Output exactly the lines below, starting with the line that has "You are a GUI" and going on through the line that has "Task: Open the いいね 1,545 likes tab", both included, and no other lines.

**DATA EXTRACTS**
....
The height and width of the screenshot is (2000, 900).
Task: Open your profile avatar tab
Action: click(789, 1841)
....
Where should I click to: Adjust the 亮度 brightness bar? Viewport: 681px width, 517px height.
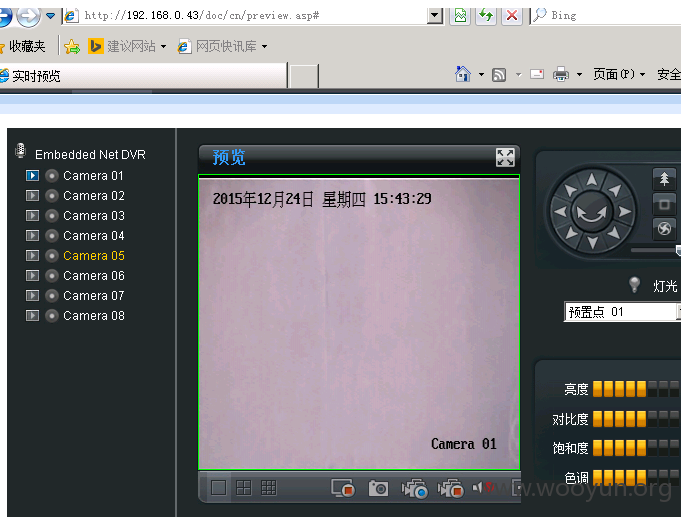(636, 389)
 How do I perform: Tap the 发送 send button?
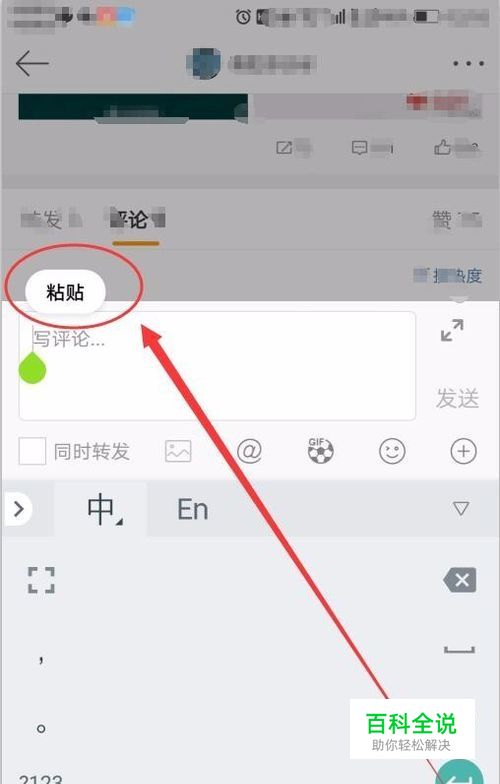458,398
....
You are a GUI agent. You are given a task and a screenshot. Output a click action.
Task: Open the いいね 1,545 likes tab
....
**ANSWER TO THIS TASK**
You are a GUI agent. You are given a task and a screenshot. Output a click action.
Task: Open the いいね 1,545 likes tab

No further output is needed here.